Едва петух Косовых показался на дороге, появился и его противник – красный линевский петух. Он поиграл перьями, блеснувшими медью в лучах закатного солнца, и яростно почесал лапой затылок. Затем он смело подошел вплотную к пестрому трусу, с намерением проучить нахала. Но тот неожиданно, как коршун, прыгнул на заклятого врага, выставив вперед когти. Линевский петух отскочил в сторону, но тут же был сшиблен с ног. В ход пошли клювы, когти и многолетняя ненависть. Красные, рыжие, серые, белые перья полетели во все стороны, и не успели они еще осесть на землю, как красный петух оказался на своем дворе.

А пестрый петух, впервые познав вкус победы, долго еще стоял на дороге и ошалело орал.

Вернувшись во двор, он направился к миске Прута и стал созывать к ней кур. Когда он влез ногами в тарелку, Прут, чтобы не искушать себя, встал и направился к своей конуре. Путь его лежал мимо петуха, но тот спокойно продолжал клевать собачью еду, как свою собственную. Прут, не стерпев такой откровенной наглости, оскалился и отхватил нахалу полхвоста.

Воспоминание 4. Как вороная кобыла стала белой

Гришка дня не мог прожить без приключений и как-то предложил Димке побелить старую вороную кобылу Версту. Верста доживала уже второй десяток лет, от солнца она приобрела грязно-бурую окраску, но голова и ноги были черные, и лишь местами белели седые волоски – так называемая масть вороная, в загаре, стариковская масть. У кобылы хватало сил только на еду и сон. Чтобы не делать лишних телодвижений, поев, она засыпала стоя, а если проснувшись лежала, то старалась и поесть тоже лежа. Обычно она паслась возле дома своих престарелых хозяев – Глазыриных, живших в самом конце хутора, за речкой. За их убогой хаткой, крытой соломой, начиналась степь и уходила вдаль песчаная дорога.

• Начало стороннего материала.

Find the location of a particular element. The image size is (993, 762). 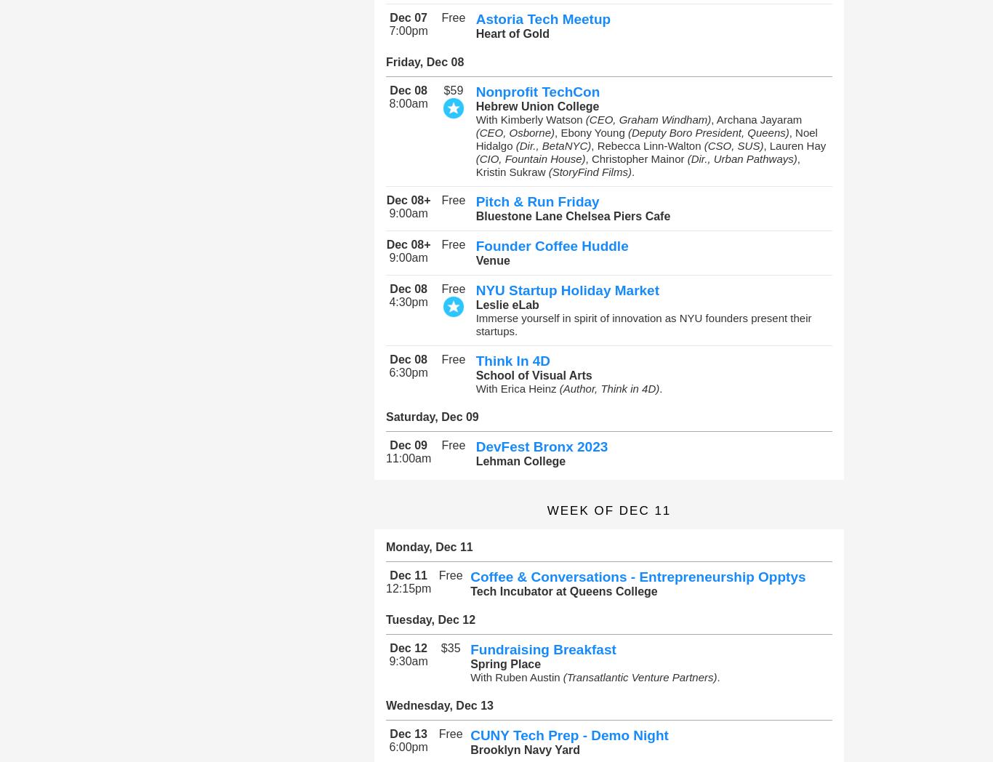

'NYU Startup Holiday Market' is located at coordinates (475, 290).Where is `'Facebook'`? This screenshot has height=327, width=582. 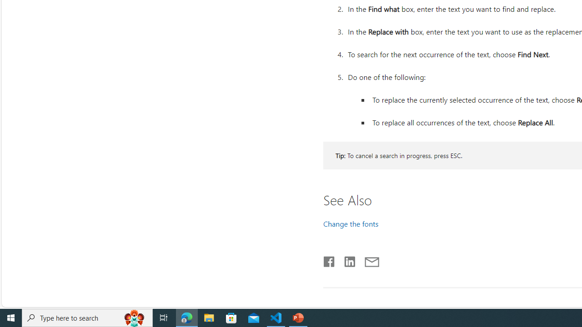
'Facebook' is located at coordinates (328, 260).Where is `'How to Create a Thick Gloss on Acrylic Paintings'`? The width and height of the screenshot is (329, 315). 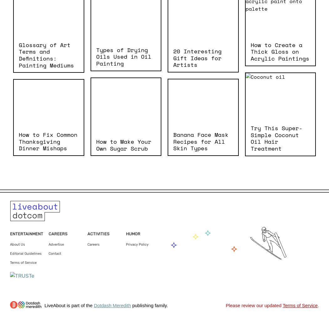 'How to Create a Thick Gloss on Acrylic Paintings' is located at coordinates (250, 51).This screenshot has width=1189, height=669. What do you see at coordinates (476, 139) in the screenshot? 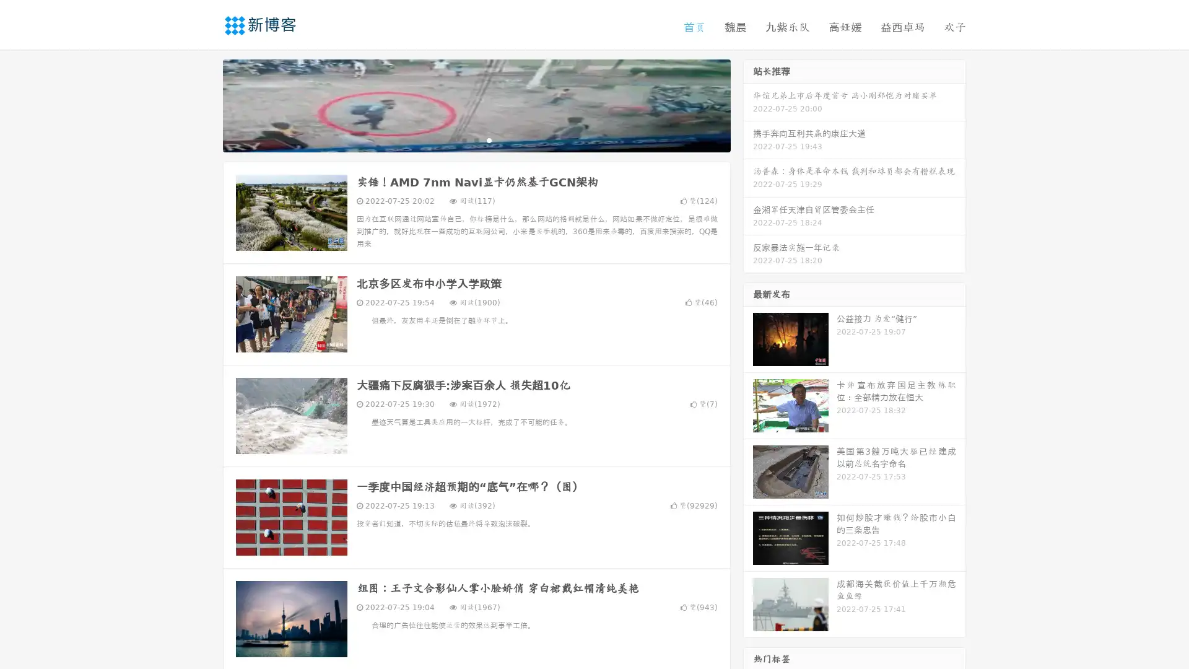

Казалось, эта дорога уходила так далеко, что стоило старикам немного отдохнуть, набраться сил и отправиться по ней вместе со своей любимой лошадкой – рано или поздно они добрались бы таки до собственной юности.

У стариков детей не было, и кобыле перепала вся теплота их добрых сердец. К ней они относились как к члену семьи.

Старик Глазырин лет пятнадцать тому назад, когда ему было только шестьдесят, ездил на ней в станицу и даже любил изредка пускать ее в галоп. Верста вела свою родословную от местной казачьей кобылы и персидского жеребца-гастролера, и отличалась в молодости сухостью сложения, была энергична, имела быстрые аллюры. Самой примечательной частью экстерьера у нее была голова с узкой мордой, тонкими губами и изумительной красоты умными печальными глазами. У лошадей спина не такая гибкая, как у человека, поэтому они всю жизнь и везут кого-то. И к двадцати годам стареют, бедняги. К старости и Верста, конечно же, стала иной, но для стариков Глазыриных она оставалась все маленькой игривой девочкой. Они души в ней не чаяли и любую пищу делили на четыре части: две – себе, две – кобыле.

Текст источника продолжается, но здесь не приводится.